- **Exercise**
Restate, exactly as written, the entries below from the line that holds "Where should I" through the line that holds "627x437 pixels. How". Pictures are not part of the copy.

Dataset excerpts: Begin

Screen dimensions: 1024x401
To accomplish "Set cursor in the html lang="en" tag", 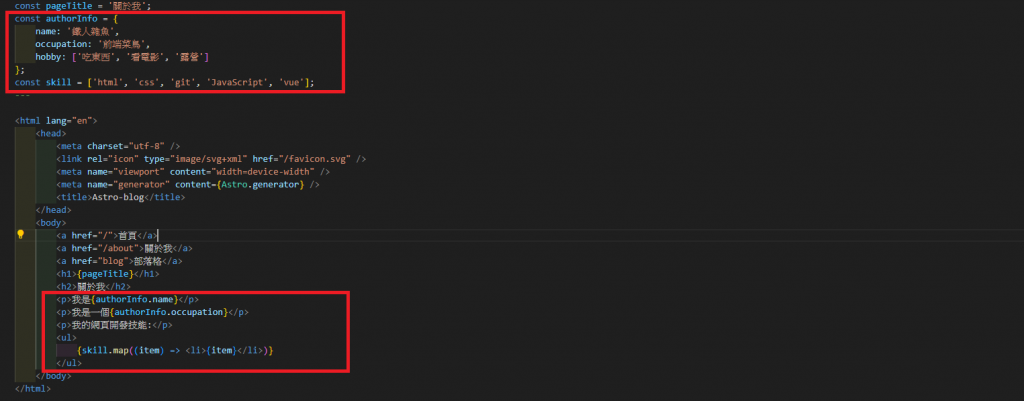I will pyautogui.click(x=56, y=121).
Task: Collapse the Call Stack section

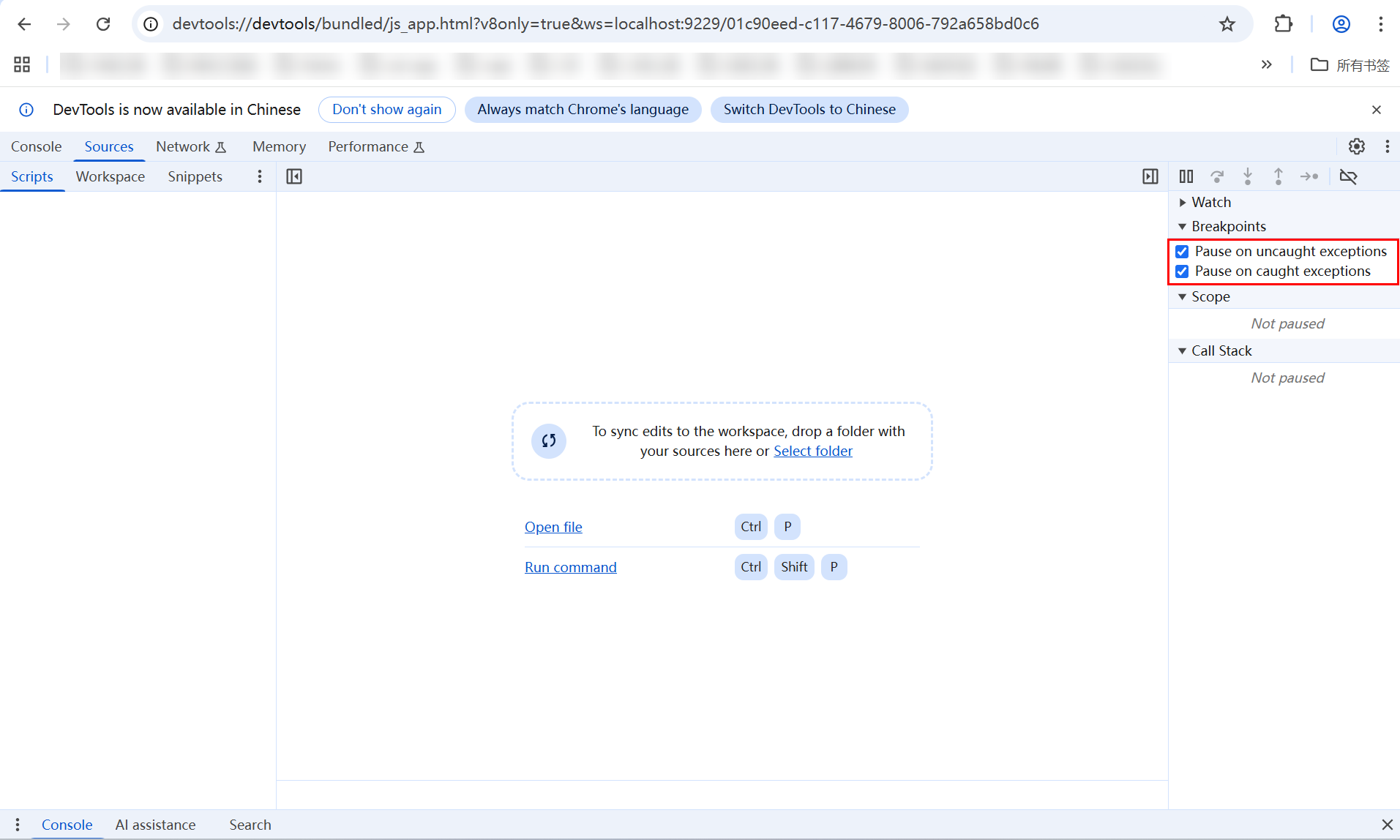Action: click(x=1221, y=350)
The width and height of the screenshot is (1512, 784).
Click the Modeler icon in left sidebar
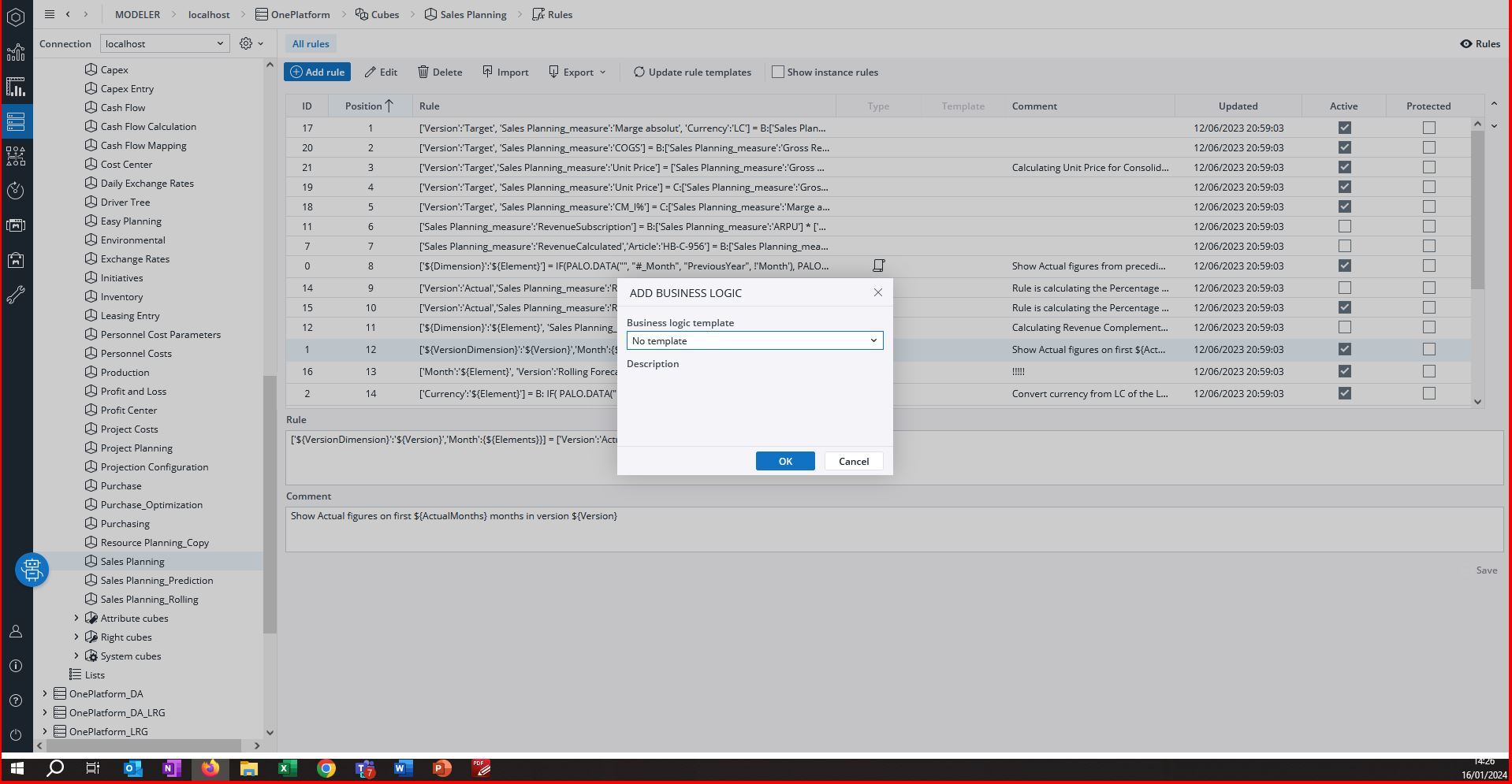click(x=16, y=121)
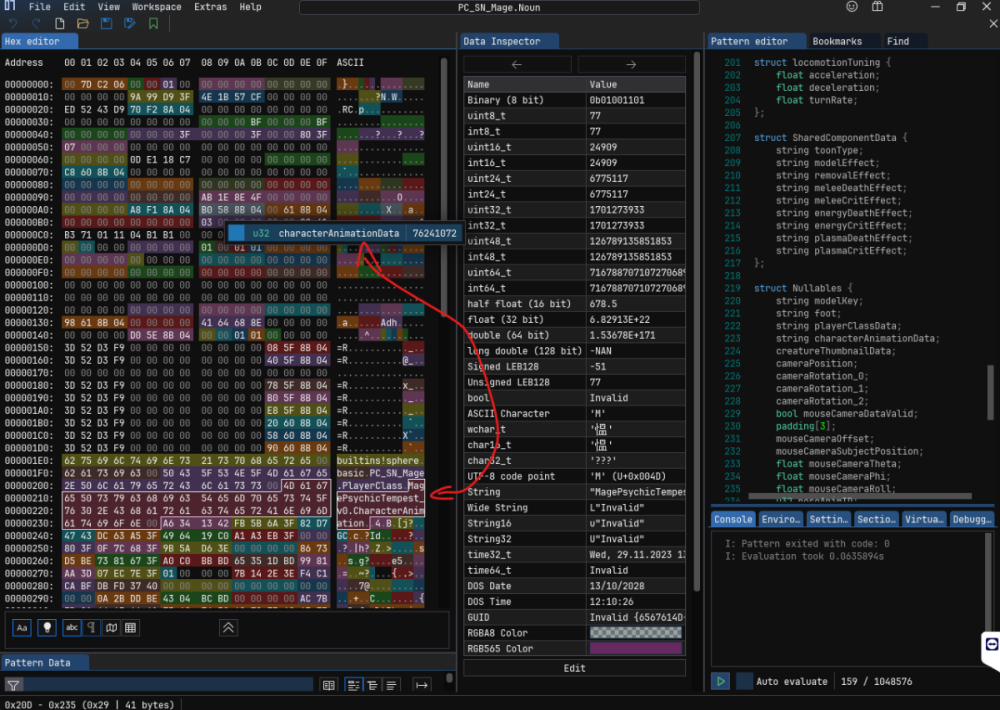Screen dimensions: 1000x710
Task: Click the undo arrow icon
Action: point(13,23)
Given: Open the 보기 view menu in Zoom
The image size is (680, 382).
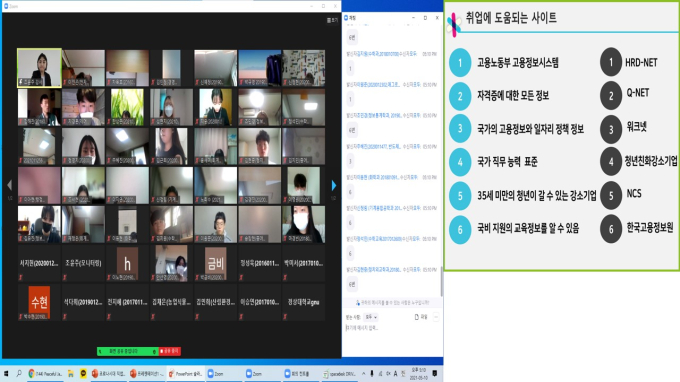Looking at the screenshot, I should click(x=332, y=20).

Dataset excerpts: End
Dataset excerpts: Begin

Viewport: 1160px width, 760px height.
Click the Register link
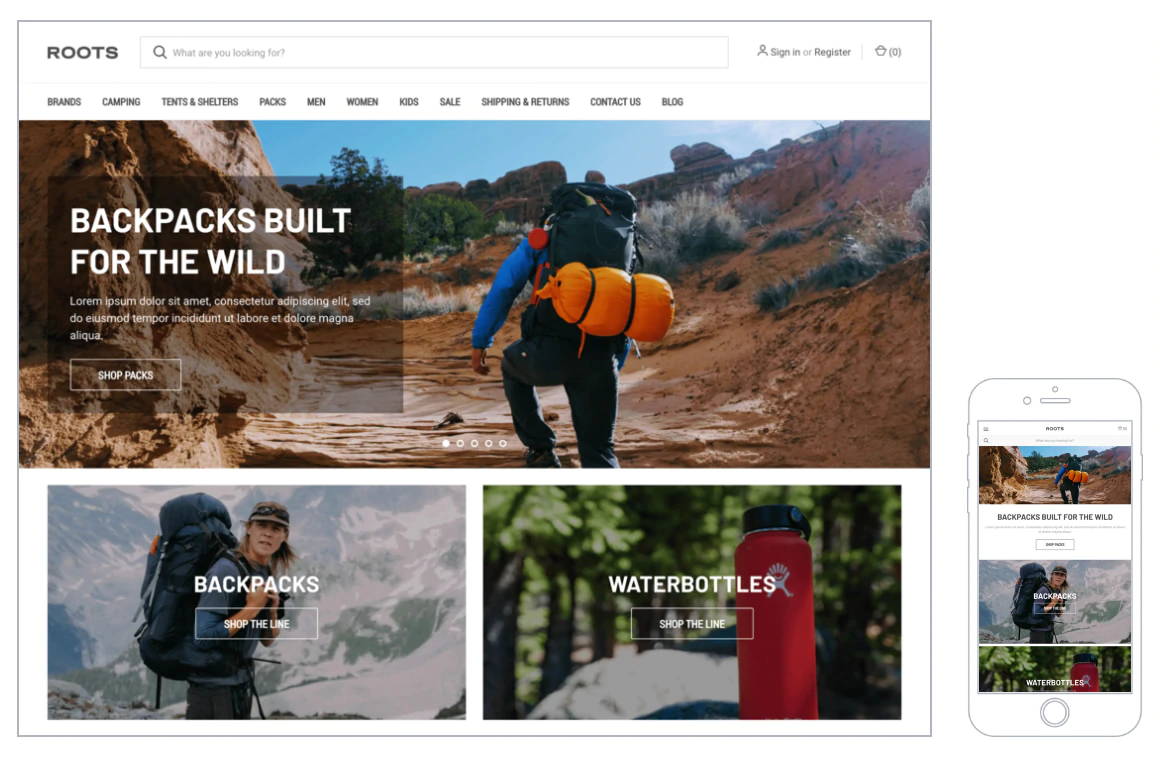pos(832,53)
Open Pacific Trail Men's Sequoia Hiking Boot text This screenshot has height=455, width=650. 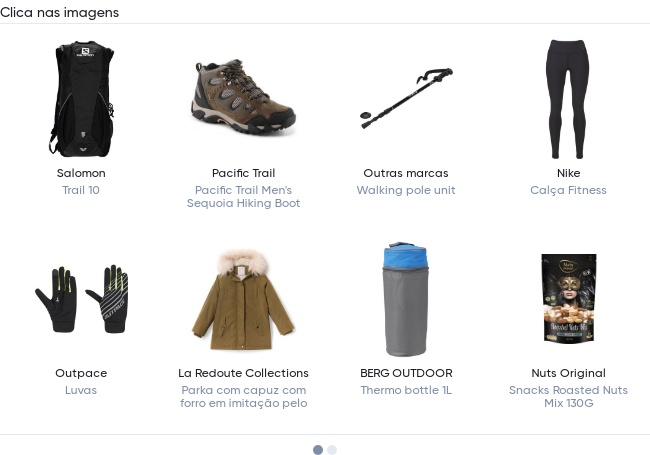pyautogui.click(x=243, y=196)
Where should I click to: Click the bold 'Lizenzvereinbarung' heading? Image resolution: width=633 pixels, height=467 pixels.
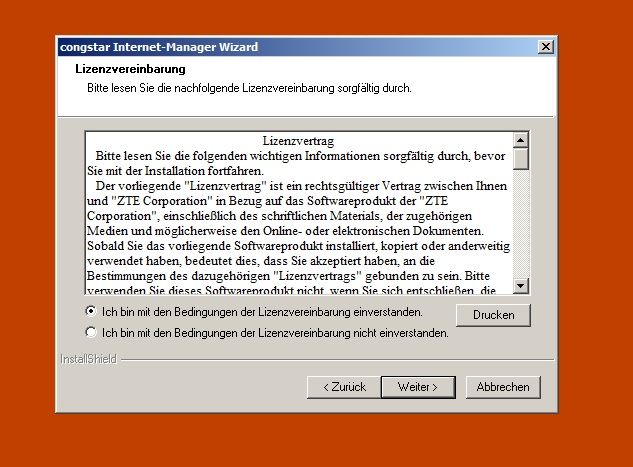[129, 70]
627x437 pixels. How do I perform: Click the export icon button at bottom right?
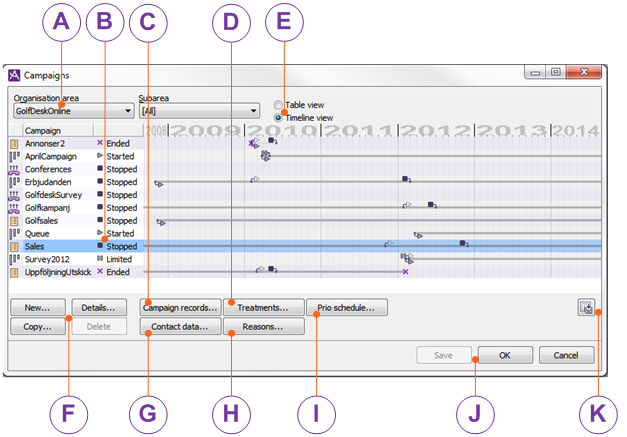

Dataset excerpts: End
Dataset excerpts: Begin

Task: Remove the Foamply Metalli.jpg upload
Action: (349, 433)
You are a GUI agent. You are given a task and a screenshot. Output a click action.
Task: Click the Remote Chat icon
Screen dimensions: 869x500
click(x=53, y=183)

Dataset excerpts: End

- **Answer for this exercise**
Where should I click to: Click the bold 'Lizenzvereinbarung' heading? Image resolution: width=633 pixels, height=467 pixels.
[129, 70]
627x437 pixels. How do I perform: Click the export icon button at bottom right?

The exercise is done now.